Recours administratifs
Le même principe de report des échéances est applicable à tout recours, même non contentieux, prescrit par les textes à peine d’irrecevabilité et qui aurait dû être accompli entre le 12 mars 2020 et le 23 juin 2020.
Les recours administratifs non obligatoires, bien qu’ils ne soient pas prescrits par les textes, semblent également bénéficier de ce report, en vertu du principe selon lequel toute décision administrative peut faire l’objet, dans le délai imparti pour l’introduction d’un recours contentieux, d’un recours gracieux ou hiérarchique qui interrompt le cours de ce délai.
Le Gouvernement a estimé qu'il était nécessaire de prolonger jusqu'au 23 août 2020 la suspension de certains délais en matière fiscale pour permettre aux entreprises de se concentrer sur la reprise de leurs activités permise par l'allègement des restrictions de circulation, voire par leur réouverture lorsqu'une fermeture administrative leur a été appliquée. En effet, une reprise immédiate et indifférenciée de tous les contrôles fiscaux non achevés le 12 mars 2020 pour lesquels des délais impératifs sont susceptibles d'arriver à échéance rapidement après le 23 juin 2020 aurait pu poser des difficultés pratiques à certaines d'entre elles, notamment les bars et restaurants.

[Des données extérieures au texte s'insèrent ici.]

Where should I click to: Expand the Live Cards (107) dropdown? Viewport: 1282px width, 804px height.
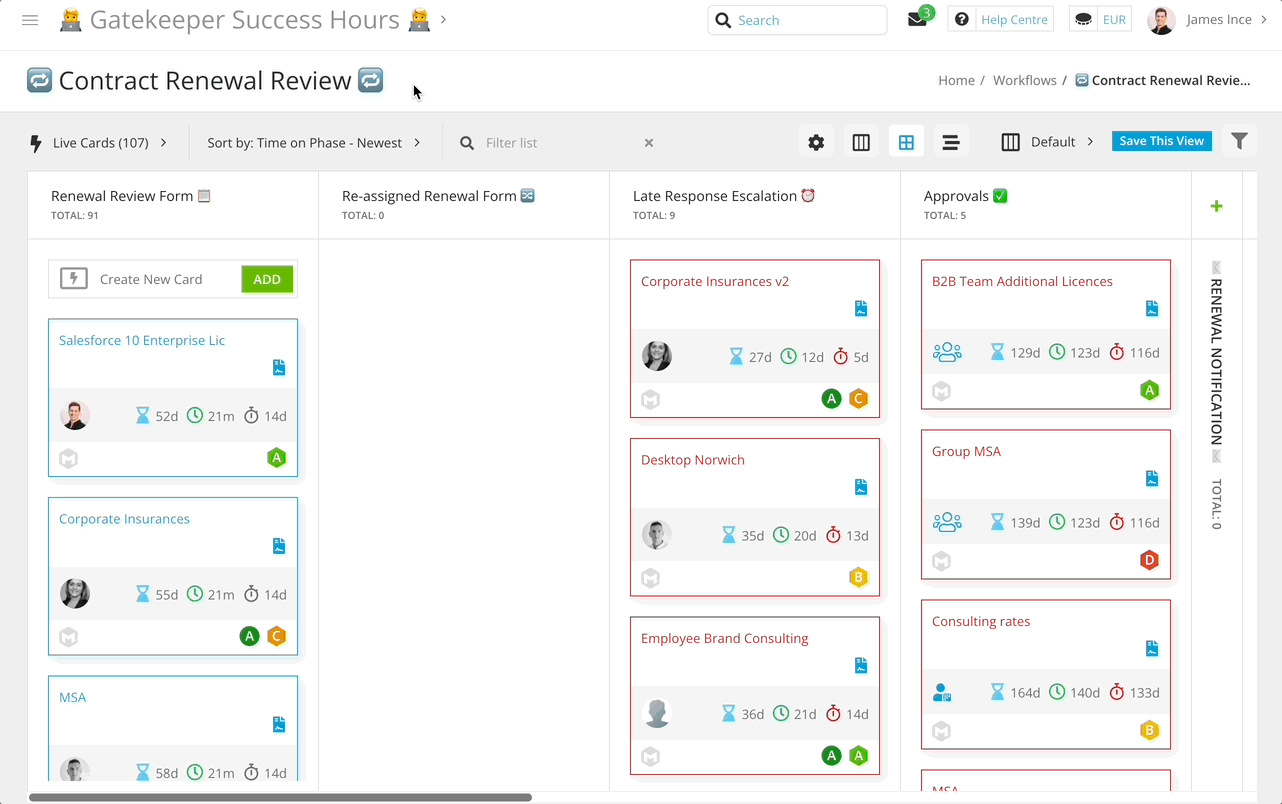(x=100, y=142)

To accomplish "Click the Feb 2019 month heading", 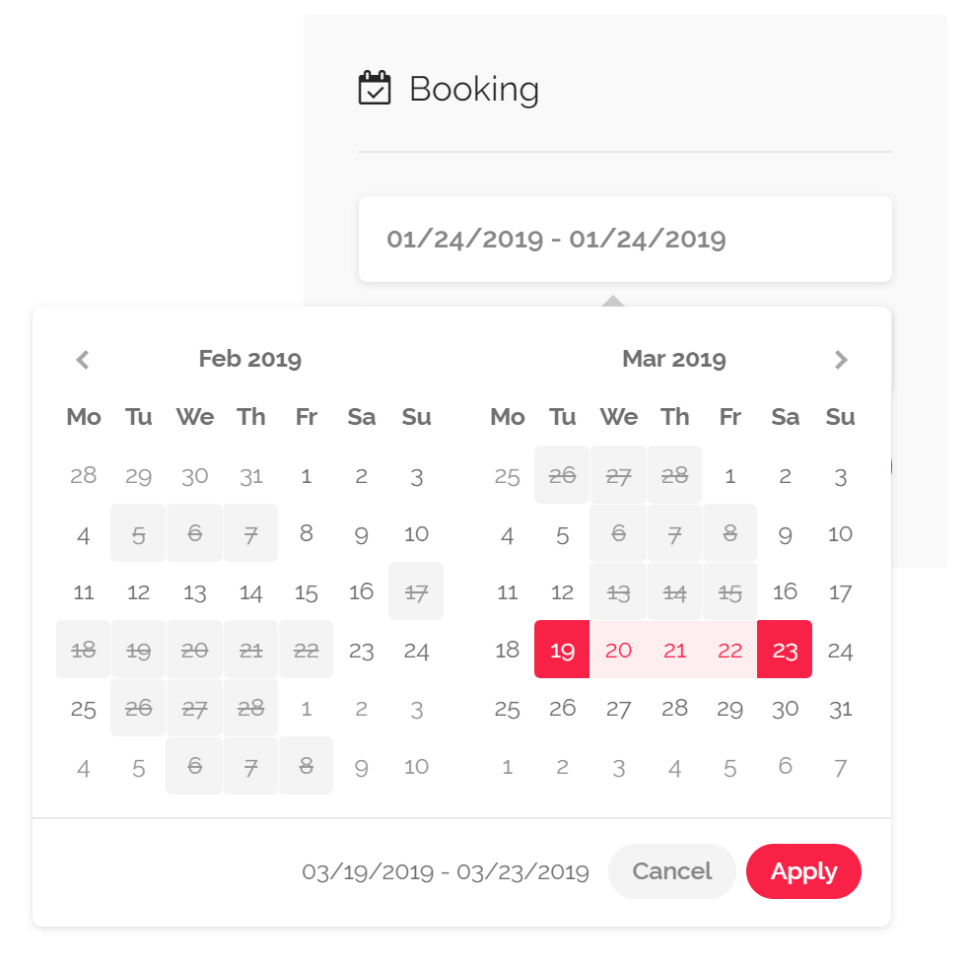I will click(x=250, y=359).
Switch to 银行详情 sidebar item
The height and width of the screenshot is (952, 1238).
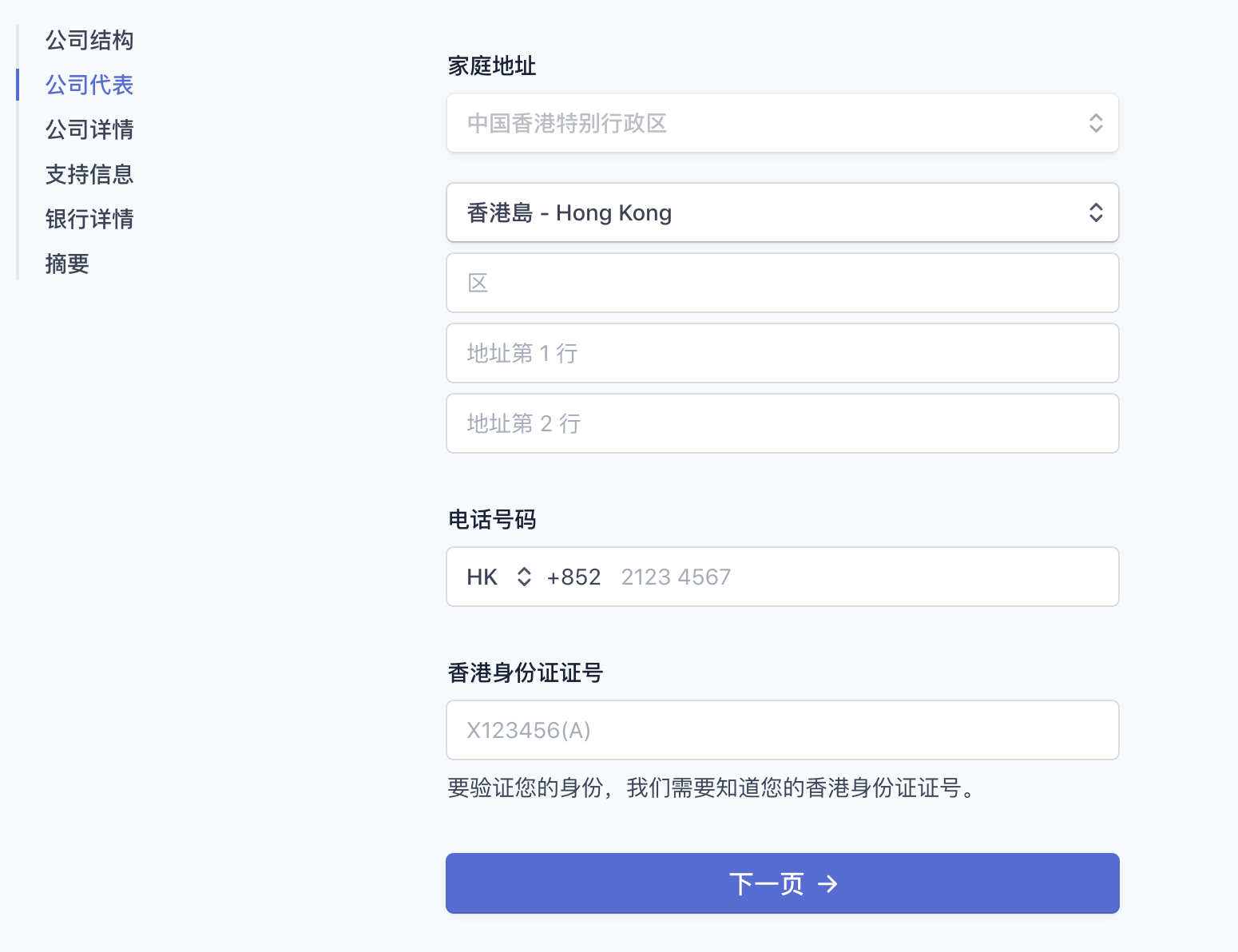point(89,219)

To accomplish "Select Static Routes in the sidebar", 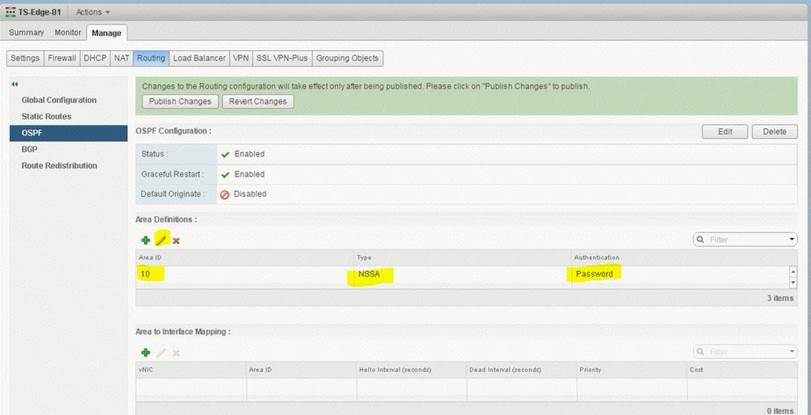I will pyautogui.click(x=46, y=116).

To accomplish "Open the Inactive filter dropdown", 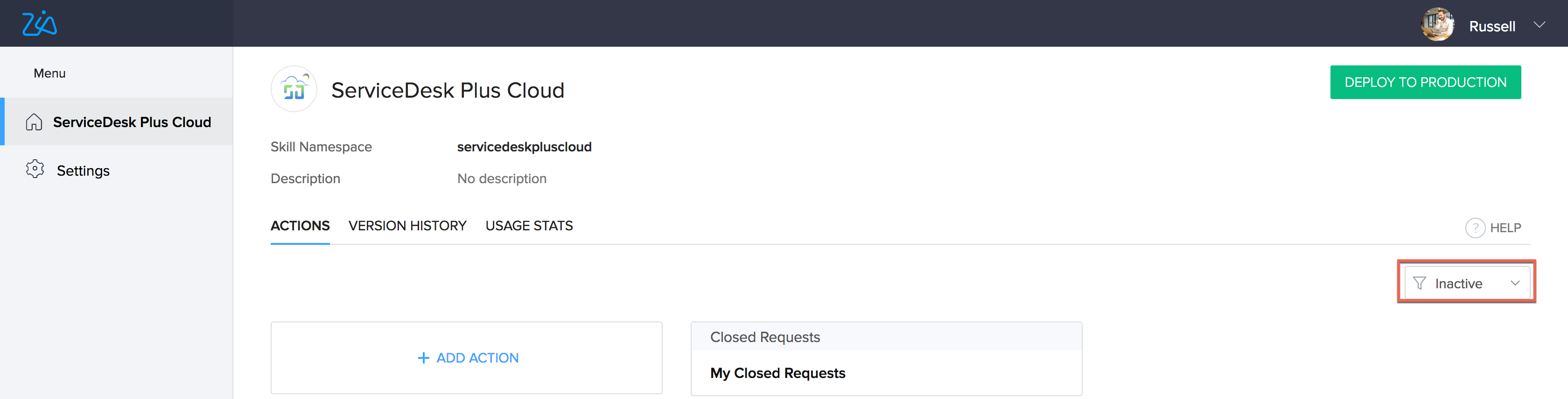I will point(1467,283).
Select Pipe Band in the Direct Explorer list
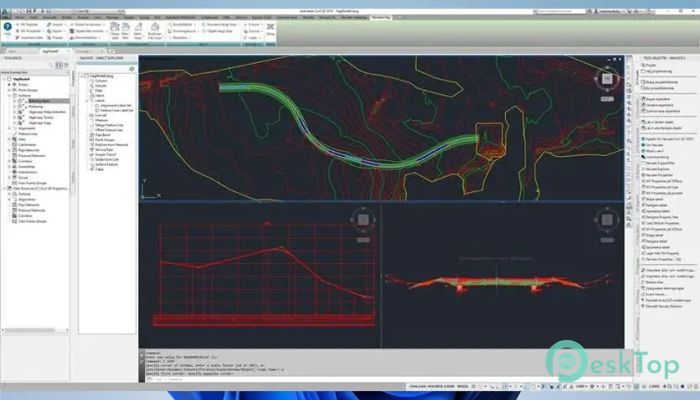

Les délais qui suivent sont (i) suspendus à compter du 12 mars 2020 et jusqu’au 23 août inclus et (ii) ne courent qu’à compter de la fin de cette Période pour ceux qui ont commencé à courir pendant la Période :
Ces dispositions ne concernent pas les dispositions relatives aux rescrits : la suspension des procédures de rescrits s'arrêtera ainsi le 23 juin 2020 à minuit. Le nouveau texte de l’ordonnance précise ainsi que : « sont suspendus à compter du 12 mars 2020 et jusqu’au 23 juin 2020 inclus et ne courent qu’à compter de cette dernière date, s’agissant de ceux qui auraient commencé à courir pendant cette même période, les délais prévus aux articles L. 18, L. 64 B, L. 80 B, L. 80 C et L. 80 CB du livre des procédures fiscales et ceux prévus à l’article 345 bis du code des douanes ».